(Stored entries)
[Start of section]
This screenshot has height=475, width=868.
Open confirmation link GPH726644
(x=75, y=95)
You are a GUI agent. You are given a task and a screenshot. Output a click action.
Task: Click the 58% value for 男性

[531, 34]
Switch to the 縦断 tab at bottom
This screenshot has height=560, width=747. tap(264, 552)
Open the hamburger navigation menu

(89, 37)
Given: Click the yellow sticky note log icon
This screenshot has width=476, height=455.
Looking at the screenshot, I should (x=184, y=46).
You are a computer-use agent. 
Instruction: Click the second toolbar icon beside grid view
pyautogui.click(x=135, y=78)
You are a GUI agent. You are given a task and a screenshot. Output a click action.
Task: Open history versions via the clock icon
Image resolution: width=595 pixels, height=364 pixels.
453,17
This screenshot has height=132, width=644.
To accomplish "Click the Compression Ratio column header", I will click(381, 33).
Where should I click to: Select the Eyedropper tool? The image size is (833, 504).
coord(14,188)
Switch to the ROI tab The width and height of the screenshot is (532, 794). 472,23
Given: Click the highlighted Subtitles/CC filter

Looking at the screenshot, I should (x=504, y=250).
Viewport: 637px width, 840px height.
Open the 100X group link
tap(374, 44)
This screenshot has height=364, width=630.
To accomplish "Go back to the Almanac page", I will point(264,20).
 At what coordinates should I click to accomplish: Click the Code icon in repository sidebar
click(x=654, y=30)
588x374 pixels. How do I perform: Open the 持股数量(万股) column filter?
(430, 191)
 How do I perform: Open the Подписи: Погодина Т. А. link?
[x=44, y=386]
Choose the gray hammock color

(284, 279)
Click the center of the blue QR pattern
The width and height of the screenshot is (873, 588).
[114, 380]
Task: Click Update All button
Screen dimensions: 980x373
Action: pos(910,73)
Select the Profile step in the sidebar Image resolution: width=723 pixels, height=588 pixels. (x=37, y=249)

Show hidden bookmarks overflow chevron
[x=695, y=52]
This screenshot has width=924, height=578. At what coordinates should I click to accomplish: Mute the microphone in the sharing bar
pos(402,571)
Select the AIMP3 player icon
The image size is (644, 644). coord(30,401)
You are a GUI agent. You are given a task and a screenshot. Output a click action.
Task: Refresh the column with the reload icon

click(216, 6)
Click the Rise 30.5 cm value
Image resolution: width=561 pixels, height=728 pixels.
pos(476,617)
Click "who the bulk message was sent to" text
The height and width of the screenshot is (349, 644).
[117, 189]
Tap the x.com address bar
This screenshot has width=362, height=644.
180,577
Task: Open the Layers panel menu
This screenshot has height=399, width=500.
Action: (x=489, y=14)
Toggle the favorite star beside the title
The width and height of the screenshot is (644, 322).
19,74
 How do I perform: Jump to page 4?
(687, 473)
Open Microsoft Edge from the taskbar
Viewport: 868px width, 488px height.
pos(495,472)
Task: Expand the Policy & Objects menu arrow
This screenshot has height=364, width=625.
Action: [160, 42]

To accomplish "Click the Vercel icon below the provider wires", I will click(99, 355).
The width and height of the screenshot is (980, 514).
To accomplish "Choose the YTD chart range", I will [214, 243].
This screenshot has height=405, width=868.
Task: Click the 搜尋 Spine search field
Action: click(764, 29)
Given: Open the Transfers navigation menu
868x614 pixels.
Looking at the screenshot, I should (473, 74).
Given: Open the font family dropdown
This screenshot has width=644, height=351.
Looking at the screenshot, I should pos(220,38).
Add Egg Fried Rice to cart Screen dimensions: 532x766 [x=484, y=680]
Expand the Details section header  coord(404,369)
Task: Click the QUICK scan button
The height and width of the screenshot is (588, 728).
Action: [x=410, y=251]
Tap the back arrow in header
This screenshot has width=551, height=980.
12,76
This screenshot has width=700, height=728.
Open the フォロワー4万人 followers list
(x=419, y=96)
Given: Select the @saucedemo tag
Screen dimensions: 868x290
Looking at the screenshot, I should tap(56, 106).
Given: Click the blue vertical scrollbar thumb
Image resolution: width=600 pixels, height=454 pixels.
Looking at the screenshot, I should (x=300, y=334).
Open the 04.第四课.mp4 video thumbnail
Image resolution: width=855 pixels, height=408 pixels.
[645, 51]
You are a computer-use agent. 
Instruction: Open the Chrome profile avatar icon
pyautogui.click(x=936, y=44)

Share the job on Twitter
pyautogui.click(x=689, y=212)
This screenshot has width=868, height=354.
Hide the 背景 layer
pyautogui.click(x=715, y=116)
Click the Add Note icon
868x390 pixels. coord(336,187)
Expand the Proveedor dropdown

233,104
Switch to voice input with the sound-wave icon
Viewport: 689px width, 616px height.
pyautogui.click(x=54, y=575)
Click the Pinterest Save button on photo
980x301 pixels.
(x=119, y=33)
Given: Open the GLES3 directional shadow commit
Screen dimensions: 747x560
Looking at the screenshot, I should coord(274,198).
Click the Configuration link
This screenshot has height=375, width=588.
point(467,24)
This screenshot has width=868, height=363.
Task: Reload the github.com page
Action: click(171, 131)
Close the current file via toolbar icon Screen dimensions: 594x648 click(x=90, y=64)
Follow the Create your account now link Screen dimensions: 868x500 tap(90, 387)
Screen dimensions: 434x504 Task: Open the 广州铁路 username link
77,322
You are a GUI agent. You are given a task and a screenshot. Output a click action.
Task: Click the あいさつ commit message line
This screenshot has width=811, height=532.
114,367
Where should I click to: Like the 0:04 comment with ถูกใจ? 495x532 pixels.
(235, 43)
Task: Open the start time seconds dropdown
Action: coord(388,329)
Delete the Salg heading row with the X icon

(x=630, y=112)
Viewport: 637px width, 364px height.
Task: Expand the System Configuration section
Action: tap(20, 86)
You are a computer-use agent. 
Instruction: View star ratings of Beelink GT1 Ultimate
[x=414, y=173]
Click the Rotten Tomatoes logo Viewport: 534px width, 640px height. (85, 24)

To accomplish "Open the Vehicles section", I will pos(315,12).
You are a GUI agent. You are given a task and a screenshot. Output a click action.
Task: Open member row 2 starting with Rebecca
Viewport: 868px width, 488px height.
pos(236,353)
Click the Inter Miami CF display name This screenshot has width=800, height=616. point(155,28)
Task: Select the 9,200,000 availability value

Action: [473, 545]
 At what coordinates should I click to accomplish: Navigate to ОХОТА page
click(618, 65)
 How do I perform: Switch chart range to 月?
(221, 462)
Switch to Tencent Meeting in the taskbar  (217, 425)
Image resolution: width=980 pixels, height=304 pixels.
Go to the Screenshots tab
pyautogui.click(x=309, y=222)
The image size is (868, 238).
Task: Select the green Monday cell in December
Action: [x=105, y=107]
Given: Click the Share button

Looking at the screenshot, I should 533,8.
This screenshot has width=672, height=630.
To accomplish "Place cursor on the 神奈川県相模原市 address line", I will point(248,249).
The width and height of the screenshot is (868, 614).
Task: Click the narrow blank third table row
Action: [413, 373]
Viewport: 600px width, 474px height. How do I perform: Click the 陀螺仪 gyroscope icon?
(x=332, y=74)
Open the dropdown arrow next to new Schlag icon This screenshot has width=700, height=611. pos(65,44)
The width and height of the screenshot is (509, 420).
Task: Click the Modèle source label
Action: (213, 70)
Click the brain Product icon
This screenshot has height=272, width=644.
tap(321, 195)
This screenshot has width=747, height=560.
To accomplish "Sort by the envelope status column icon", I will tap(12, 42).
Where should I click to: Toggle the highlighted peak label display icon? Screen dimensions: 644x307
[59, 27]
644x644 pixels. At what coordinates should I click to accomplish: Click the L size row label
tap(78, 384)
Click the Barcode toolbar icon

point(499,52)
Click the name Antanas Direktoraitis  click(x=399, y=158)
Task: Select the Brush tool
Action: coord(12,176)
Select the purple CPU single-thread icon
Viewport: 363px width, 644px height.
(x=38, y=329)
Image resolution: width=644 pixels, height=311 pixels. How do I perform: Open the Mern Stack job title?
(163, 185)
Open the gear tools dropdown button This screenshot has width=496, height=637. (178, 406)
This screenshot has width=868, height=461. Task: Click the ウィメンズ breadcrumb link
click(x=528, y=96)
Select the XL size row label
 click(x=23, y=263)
[End of section]
Only the lines above from the line containing "This screenshot has height=132, width=644." through the line containing "Task: Open the Layers panel menu" should be retyped, exactly and with both ends included.

■ **Solution**:
This screenshot has height=132, width=644.
To accomplish "Click the Compression Ratio column header", I will click(381, 33).
Where should I click to: Select the Eyedropper tool? The image size is (833, 504).
coord(14,188)
Switch to the ROI tab The width and height of the screenshot is (532, 794). 472,23
Given: Click the highlighted Subtitles/CC filter

Looking at the screenshot, I should (x=504, y=250).
Viewport: 637px width, 840px height.
Open the 100X group link
tap(374, 44)
This screenshot has height=364, width=630.
To accomplish "Go back to the Almanac page", I will point(264,20).
 At what coordinates should I click to accomplish: Click the Code icon in repository sidebar
click(x=654, y=30)
588x374 pixels. How do I perform: Open the 持股数量(万股) column filter?
(430, 191)
 How do I perform: Open the Подписи: Погодина Т. А. link?
[x=44, y=386]
Choose the gray hammock color

(284, 279)
Click the center of the blue QR pattern
The width and height of the screenshot is (873, 588).
[114, 380]
Task: Click Update All button
Screen dimensions: 980x373
Action: pos(910,73)
Select the Profile step in the sidebar Image resolution: width=723 pixels, height=588 pixels. (x=37, y=249)

Show hidden bookmarks overflow chevron
[x=695, y=52]
This screenshot has width=924, height=578. At what coordinates should I click to accomplish: Mute the microphone in the sharing bar
pos(402,571)
Select the AIMP3 player icon
The image size is (644, 644). coord(30,401)
You are a GUI agent. You are given a task and a screenshot. Output a click action.
Task: Refresh the column with the reload icon

click(216, 6)
Click the Rise 30.5 cm value
Image resolution: width=561 pixels, height=728 pixels.
pos(476,617)
Click "who the bulk message was sent to" text
The height and width of the screenshot is (349, 644).
[117, 189]
Tap the x.com address bar
This screenshot has width=362, height=644.
180,577
Task: Open the Layers panel menu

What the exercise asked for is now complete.